4. Claim and fill every structured listing
Google Business Profile, Apple Maps, Yelp, Healthgrades, Justia, Avvo, industry-specific directories — these are all sources models either ingest directly or see heavily cited. A fully filled-out GBP with your brand name, category, services, and location is table stakes. A consistent NAP (name, address, phone) across every structured directory lets the model cross-reference and confirm the entity.
5. Monitor, then re-probe every quarter
GEO is not a one-shot fix. Models retrain, new models ship, training cutoffs advance. The right cadence for most small businesses is to baseline the score once, take action, then re-probe quarterly to see what moved. The businesses that start measuring now will have 6–12 months of data before the rest of their market realizes AI search is a channel.
What not to do
A few patterns that waste time or actively hurt:
- Don't stuff your site with “AI-friendly” keyword soup. Models are better at detecting thin content than Google is. Write for humans; the model is reading over their shoulder.
- Don't obsess over llms.txt. It's a proposed standard with unclear adoption. Worth having, not worth spending a week on.

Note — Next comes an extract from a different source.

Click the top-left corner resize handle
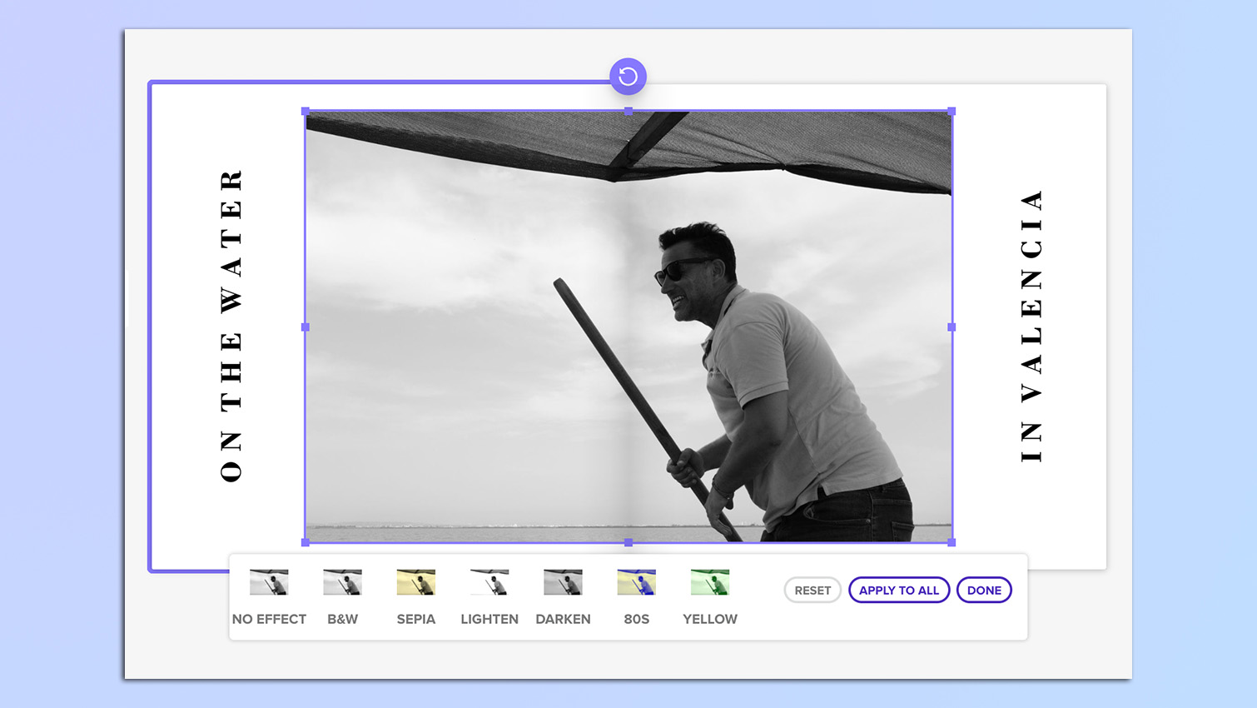This screenshot has height=708, width=1257. tap(307, 110)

- Don't buy backlinks or mentions. A single low-quality mention doesn't move anything, and models that detect spam patterns (all of them) will discount clusters of manipulated content.
- Don't try to game a single model. What works for Gemini is often already picked up by Claude and ChatGPT. Focus on the underlying “be mentioned in trusted contexts” signal and every model benefits together.

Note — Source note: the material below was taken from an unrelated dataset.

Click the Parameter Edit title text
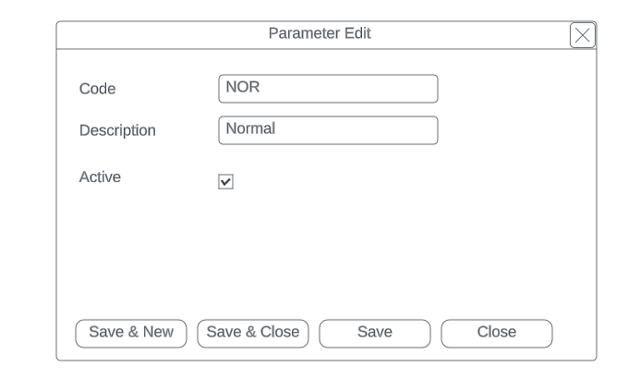628x379 pixels. (x=320, y=34)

How AuditCrawl handles AI Search Visibility
Every content strategy report AuditCrawl generates includes a full AI Search Visibility section. For each site we audit, we:
- Generate a set of intent-varied prompts based on the business's actual service lines and location
- Probe ChatGPT, Claude Sonnet, Gemini, and Grok in parallel with those prompts
- Record the full response from each model
- Score per-model mention rate, recommendation rate, and competitor breakdown
- Aggregate into a 0–100 visibility score and put it on the first page of the report
The output is the same whether you're auditing your own site or generating a white-label report for a pitch. For most freelance marketers, the AI Search Visibility section is the single most memorable slide in the whole deck — because it's the first time a prospect sees, in plain English, that the AI assistants their customers actually use have literally never heard of their business.
Reports are $9.99 each, run in 4–6 minutes, and include keyword research, a content strategy, and the full GEO probe. If you want to see what one looks like before generating your own, the sample report is a real audit we ran on a live wellness clinic — including the full AI Search Visibility breakdown with sample ChatGPT, Claude, Gemini, and Grok responses.
TL;DR
- AI Search Visibility (GEO) measures how often ChatGPT, Claude, Gemini, and Grok mention your brand when asked a relevant question.

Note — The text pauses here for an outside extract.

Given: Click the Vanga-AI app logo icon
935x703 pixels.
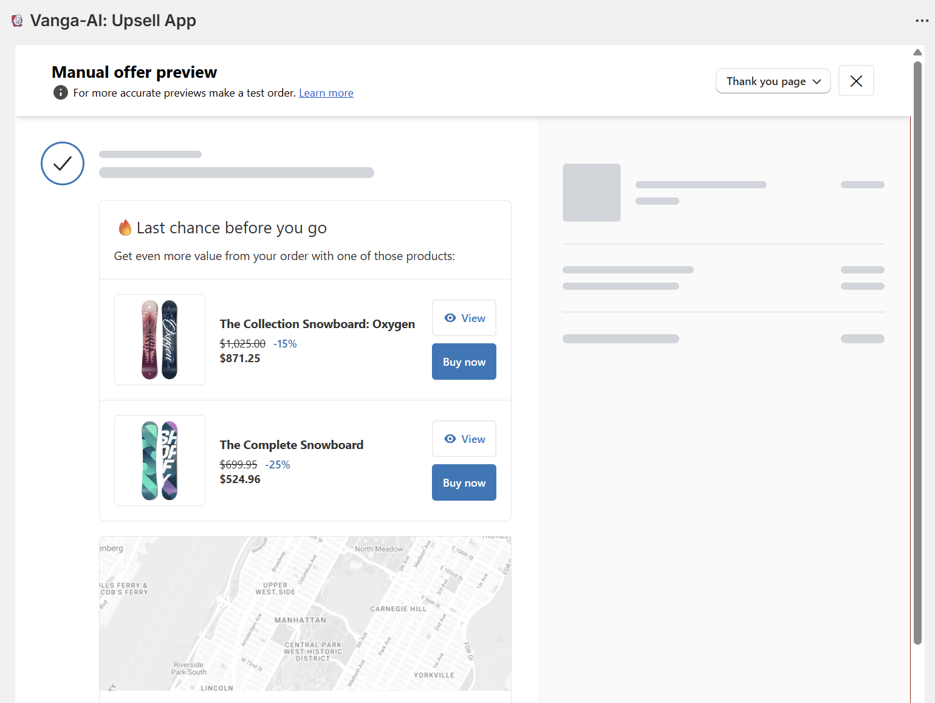Looking at the screenshot, I should 17,21.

- Most small businesses score zero on their first probe. The model has no entry for them at all.
- You improve it by publishing content models can remember, getting mentioned in sources models already trust (Reddit, Wikipedia, news, industry publications), fixing the brand-direct answer first, and filling out every structured directory.
- Measure it, take action, re-probe quarterly. The feedback loop is slow, but the businesses that start now will have a 12-month head start on everyone else.